Klima, Wirtschaft, Migration, Soziales und Gesellschaft

Insbesondere für die jüngeren Wähler ist das Thema der Zeit die Umwelt und Klimapolitik. Ich will an dieser Stelle gar nicht streiten, ob es einen Klimawandel gibt und wenn ja, ob dieser zumindest teilweise menschgemacht ist oder nicht – aber wenn man irgendwo zu Gast ist, hinterlässt man diesen Ort ordentlich und macht ihn nicht kaputt. So ist es auch mit den Menschen und der Erde: wir sollten unseren Planeten so schonend behandeln, wie nur irgendwie möglich. Und hier sehe ich auch gar nicht den Widerspruch zwischen Klima- und Umweltschutz einerseits und einer starken Wirtschaft andererseits. Ganz im Gegenteil bin ich davon überzeugt, dass ein ökologischer Umbau unserer Gesellschaft viele Arbeitsplätze schaffen kann, allein schon z.B. durch eine komplette neue Mobilitätsinfrastruktur und Energiewirtschaft – es gibt 100e Ideen, was man hier machen könnte. Die CDU hätte die Chance, hier echte Akzente setzen und sich durch eine konstruktive in die Zukunft gerichtete kombinierte Umwelt / Wirtschaftspolitik in Abgrenzung zu den Grünen zu positionieren. In diesem Zusammenhang gehört auch ein klares Bekenntnis zu weiteren Zukunftstechnologien wie z.B. KI, Blockchain und Quantum-Computing. Eine Digitalisierung der Wirtschaft und Verwaltung würde zudem auch der Umwelt zugute kommen.

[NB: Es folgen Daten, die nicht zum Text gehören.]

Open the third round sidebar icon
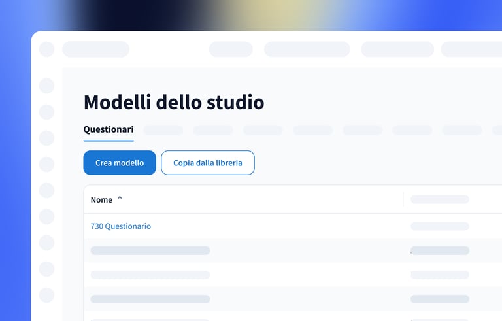 (x=46, y=138)
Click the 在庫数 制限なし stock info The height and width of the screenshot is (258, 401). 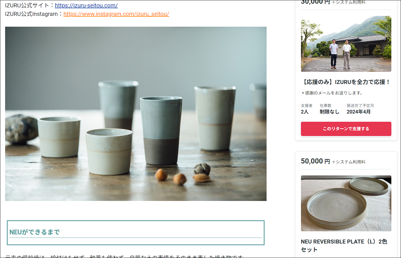tap(329, 109)
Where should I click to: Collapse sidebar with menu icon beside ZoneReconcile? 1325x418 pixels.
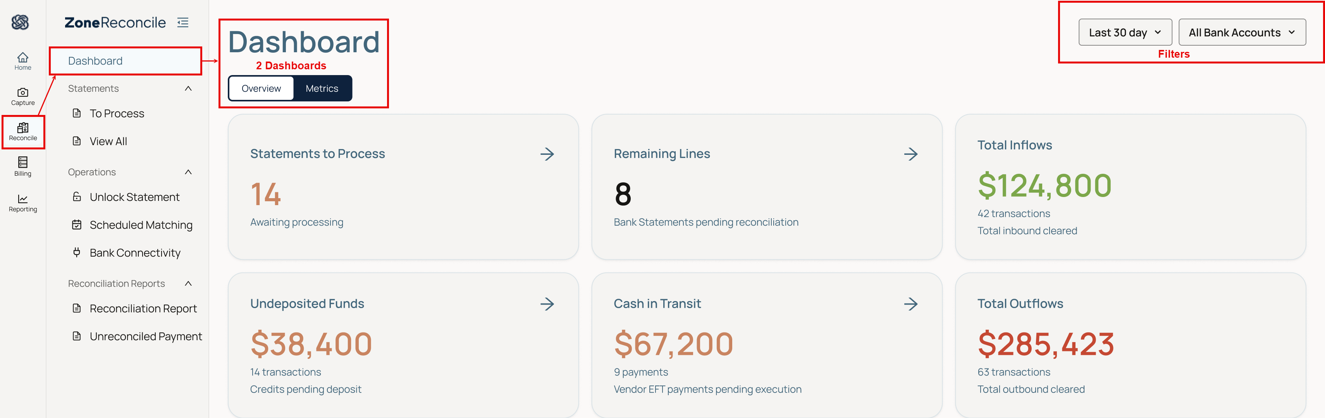click(x=183, y=23)
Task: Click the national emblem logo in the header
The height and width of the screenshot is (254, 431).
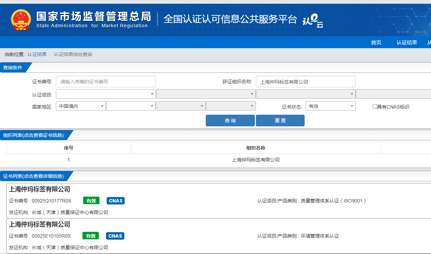Action: (21, 19)
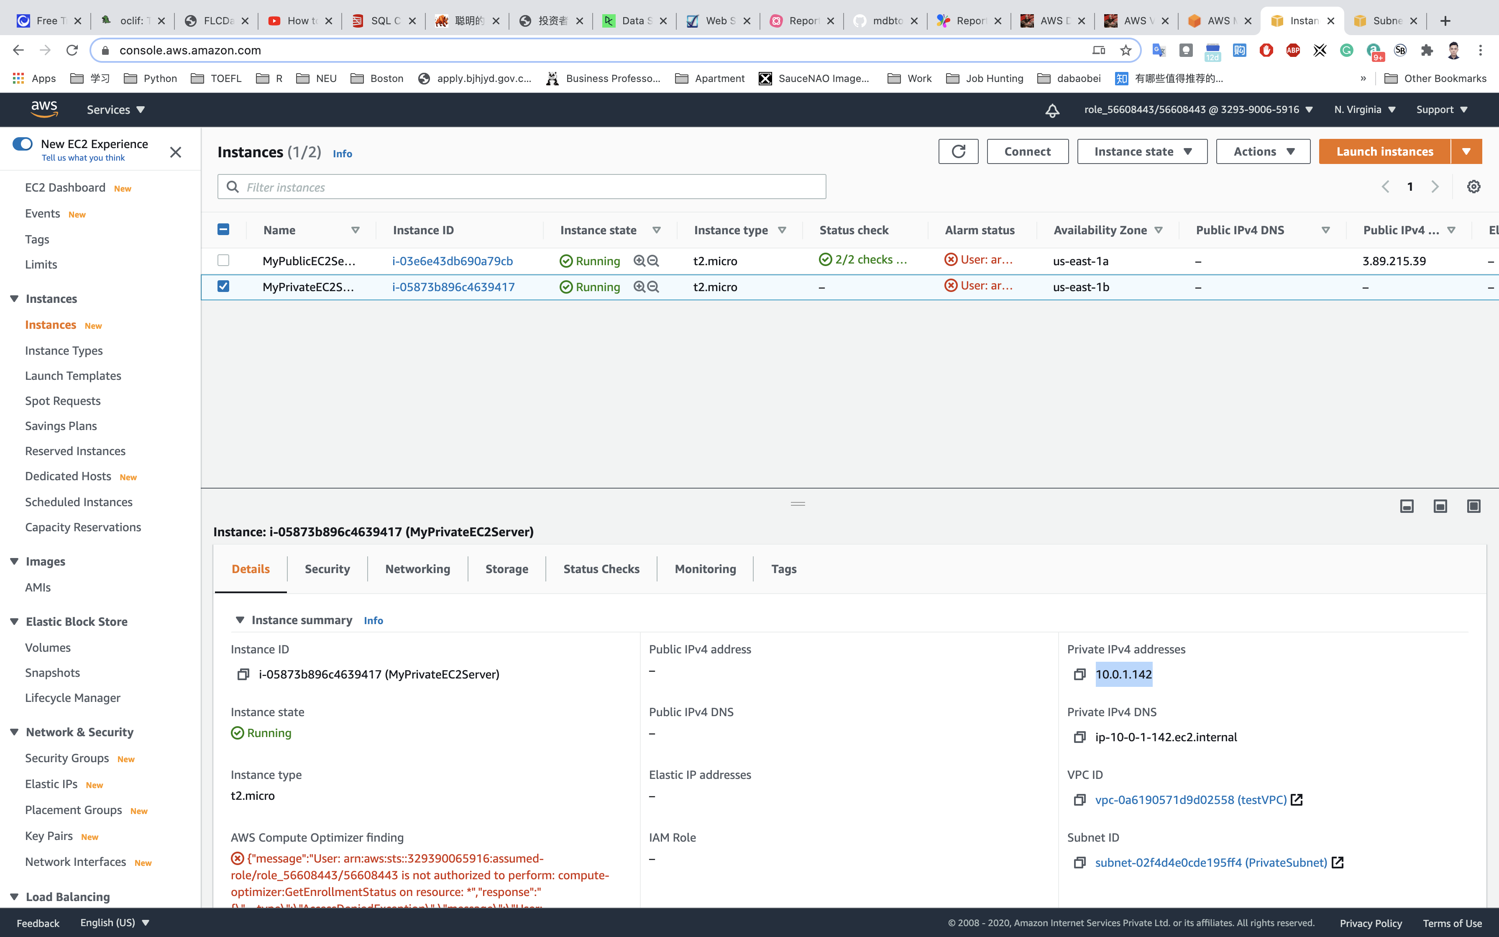Copy the private IPv4 address 10.0.1.142
Screen dimensions: 1499x937
(x=1080, y=674)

Nach wie vor im Raum steht daneben der Elefant der Migrationspolitik. Auch hier könnte die CDU unabhängig von den klassischen Rechts- (Macht die Grenzen dicht) und Links- (Refugees Welcome) Mustern neue Wege finden. Als erstes müsste sie anerkennen, dass Deutschland faktisch ein Einwanderungsland ist und dies durch ein modernes Einwanderungsgesetz unterstreichen, das die Arbeitsmigration steuert. Daneben müssen Lösungen für Fluchtsuchende gefunden werden, die diesen wirkungsvoll Schutz bieten, ohne hierzulande die Sozialsysteme und Integrationsmöglichkeiten langfristig zu überfordern. In diesen beiden Bereichen der Migration hat sich die CDU bislang um klare Antworten gedrückt, die sie jetzt dringend geben sollte.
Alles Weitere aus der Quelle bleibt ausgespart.